Task inputs -
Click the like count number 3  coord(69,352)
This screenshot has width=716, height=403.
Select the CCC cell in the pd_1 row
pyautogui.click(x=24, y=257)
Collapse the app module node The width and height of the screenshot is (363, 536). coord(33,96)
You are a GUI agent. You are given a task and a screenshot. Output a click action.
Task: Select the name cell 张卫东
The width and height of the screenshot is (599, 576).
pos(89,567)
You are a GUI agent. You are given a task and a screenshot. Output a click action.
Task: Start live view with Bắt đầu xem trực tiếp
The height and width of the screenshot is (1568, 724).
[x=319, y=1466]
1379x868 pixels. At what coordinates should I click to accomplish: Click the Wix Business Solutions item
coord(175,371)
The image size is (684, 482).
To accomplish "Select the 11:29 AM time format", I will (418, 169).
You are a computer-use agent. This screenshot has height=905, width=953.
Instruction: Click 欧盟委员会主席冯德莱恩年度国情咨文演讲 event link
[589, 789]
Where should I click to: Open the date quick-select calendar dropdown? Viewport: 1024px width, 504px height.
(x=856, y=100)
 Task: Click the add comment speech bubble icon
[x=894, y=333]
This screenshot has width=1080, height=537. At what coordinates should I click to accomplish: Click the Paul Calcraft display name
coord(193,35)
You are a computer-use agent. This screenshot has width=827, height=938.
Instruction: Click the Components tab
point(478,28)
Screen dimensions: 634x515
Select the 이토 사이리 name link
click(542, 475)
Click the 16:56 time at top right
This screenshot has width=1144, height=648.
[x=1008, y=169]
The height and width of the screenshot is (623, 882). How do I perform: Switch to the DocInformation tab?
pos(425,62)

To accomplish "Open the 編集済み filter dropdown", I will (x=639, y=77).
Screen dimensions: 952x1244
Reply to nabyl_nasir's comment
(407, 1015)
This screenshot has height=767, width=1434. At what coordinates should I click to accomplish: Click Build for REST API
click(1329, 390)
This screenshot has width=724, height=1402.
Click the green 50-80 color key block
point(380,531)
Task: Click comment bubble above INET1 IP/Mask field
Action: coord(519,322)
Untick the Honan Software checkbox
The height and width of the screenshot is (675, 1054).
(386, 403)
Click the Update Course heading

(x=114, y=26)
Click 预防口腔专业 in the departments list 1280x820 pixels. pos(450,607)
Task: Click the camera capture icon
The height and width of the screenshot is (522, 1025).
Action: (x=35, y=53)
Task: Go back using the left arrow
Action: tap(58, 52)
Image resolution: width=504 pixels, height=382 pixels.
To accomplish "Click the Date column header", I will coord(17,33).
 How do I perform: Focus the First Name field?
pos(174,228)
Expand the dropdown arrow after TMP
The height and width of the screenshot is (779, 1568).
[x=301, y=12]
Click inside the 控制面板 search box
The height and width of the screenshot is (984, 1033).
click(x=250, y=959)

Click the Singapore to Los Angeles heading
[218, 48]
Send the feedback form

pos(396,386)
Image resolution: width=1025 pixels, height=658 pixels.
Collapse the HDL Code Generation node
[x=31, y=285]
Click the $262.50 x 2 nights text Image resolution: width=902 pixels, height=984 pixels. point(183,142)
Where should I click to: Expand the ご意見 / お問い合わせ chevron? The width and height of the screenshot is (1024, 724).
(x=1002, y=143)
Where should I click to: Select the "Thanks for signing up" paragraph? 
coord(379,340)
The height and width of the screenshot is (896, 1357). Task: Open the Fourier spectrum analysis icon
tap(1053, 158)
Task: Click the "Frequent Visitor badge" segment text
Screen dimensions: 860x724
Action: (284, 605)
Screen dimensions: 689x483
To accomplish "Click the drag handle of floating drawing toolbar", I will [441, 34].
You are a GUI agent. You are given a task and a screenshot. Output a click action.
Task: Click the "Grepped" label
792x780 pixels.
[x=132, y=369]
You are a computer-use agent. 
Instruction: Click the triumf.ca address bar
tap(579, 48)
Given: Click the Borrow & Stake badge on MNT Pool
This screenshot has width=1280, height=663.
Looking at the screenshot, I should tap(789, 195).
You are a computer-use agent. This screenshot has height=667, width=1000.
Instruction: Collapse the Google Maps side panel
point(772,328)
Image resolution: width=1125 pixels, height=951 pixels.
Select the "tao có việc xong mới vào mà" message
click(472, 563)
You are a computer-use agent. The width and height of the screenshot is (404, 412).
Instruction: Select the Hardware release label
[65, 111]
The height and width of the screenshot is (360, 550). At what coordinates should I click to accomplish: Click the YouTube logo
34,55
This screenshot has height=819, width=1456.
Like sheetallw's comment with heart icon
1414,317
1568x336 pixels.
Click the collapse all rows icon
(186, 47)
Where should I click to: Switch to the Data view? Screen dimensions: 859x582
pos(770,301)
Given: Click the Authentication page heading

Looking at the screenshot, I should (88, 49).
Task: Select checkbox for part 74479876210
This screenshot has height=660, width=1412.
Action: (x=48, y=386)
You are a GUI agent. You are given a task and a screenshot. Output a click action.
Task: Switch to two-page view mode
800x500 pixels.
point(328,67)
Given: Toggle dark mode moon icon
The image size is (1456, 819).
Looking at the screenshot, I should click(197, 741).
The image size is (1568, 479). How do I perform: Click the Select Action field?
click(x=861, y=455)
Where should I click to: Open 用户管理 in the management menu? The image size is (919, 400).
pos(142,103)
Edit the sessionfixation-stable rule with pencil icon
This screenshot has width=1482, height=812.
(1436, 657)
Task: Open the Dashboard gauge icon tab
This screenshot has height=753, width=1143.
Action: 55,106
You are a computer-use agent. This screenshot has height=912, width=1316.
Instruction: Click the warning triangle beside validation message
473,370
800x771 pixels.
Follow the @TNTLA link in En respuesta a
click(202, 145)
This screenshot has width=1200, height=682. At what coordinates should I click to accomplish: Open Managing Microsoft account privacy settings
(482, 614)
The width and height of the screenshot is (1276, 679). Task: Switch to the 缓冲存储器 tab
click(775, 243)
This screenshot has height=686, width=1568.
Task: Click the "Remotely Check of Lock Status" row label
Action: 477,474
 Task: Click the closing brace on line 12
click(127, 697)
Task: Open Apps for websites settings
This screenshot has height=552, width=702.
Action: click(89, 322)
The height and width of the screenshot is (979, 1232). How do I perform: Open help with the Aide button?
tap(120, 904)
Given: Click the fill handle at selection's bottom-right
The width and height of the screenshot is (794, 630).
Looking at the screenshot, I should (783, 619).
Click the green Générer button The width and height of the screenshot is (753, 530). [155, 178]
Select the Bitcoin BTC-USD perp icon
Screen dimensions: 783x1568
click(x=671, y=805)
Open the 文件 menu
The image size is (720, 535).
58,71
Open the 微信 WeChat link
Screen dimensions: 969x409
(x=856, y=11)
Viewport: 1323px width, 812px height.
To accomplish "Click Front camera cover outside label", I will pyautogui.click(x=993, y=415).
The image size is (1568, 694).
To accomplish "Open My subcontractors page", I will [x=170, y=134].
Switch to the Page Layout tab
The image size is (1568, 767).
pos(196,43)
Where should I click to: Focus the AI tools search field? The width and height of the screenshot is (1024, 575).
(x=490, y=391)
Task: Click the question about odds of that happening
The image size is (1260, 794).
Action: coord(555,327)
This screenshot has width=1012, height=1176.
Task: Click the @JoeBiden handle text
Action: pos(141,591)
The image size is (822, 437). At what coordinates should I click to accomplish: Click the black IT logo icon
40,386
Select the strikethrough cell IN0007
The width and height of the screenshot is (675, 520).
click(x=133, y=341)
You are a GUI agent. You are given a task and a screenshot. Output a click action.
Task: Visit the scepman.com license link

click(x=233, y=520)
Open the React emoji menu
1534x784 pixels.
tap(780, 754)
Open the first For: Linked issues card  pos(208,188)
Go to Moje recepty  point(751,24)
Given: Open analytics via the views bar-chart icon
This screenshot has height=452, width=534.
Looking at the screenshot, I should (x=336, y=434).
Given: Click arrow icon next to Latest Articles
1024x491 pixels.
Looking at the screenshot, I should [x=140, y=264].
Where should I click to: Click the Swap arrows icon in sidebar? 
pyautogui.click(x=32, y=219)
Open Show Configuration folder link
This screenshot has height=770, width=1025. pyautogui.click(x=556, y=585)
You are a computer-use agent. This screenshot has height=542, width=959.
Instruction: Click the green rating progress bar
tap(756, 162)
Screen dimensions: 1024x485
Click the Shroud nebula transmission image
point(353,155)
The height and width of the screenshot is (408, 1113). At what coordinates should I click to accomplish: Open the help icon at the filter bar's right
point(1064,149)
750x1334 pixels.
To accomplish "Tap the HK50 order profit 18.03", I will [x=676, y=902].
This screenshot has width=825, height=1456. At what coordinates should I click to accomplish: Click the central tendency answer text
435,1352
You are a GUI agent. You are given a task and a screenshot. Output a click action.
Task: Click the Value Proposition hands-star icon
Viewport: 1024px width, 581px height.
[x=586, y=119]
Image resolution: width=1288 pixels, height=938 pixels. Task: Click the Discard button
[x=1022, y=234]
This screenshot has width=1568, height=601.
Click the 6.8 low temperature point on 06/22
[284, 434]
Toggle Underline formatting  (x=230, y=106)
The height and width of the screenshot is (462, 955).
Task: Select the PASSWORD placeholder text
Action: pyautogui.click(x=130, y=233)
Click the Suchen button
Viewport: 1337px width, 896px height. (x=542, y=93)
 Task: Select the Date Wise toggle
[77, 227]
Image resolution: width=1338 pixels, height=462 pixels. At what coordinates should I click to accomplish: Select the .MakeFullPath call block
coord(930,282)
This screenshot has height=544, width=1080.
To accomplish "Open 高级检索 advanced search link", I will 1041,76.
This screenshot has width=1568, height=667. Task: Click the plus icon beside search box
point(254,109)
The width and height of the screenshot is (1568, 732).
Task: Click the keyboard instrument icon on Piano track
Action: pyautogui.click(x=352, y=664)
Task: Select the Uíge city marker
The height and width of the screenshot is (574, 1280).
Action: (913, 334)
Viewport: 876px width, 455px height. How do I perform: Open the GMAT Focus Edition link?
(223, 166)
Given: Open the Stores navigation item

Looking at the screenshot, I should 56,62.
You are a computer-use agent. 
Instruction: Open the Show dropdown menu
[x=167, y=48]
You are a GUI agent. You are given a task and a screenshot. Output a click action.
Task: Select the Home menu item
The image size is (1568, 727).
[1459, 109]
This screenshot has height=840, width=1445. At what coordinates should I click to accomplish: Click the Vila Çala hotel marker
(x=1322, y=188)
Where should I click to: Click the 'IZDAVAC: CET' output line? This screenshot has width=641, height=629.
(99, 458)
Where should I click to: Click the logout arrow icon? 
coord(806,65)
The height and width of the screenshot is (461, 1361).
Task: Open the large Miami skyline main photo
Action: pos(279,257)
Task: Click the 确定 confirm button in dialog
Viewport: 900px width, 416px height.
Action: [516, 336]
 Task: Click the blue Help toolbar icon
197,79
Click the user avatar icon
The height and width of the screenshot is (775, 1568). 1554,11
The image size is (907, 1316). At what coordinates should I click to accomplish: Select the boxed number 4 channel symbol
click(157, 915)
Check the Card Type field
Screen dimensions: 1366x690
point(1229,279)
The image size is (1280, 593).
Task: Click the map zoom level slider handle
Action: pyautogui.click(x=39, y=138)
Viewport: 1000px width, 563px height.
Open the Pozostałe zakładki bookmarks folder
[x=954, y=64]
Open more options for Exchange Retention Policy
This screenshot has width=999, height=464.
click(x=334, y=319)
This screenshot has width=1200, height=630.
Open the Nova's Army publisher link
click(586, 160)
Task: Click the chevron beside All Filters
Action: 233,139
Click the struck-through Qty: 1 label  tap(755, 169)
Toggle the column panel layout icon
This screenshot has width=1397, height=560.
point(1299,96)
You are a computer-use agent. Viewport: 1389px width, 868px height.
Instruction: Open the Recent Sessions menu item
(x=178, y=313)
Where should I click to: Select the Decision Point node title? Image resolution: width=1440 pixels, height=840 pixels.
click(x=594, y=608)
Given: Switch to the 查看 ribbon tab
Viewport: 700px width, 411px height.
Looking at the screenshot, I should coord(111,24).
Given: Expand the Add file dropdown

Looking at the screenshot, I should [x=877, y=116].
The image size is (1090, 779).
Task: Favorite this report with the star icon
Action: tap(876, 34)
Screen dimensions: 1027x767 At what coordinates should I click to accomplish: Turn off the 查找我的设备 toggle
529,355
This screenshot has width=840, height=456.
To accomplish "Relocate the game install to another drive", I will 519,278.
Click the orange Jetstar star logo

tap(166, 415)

What the task requires - From the listing above, return each line with the word "camera".

Answer section -
Task: Click the camera capture icon
To accomplish "Click Front camera cover outside label", I will pyautogui.click(x=993, y=415).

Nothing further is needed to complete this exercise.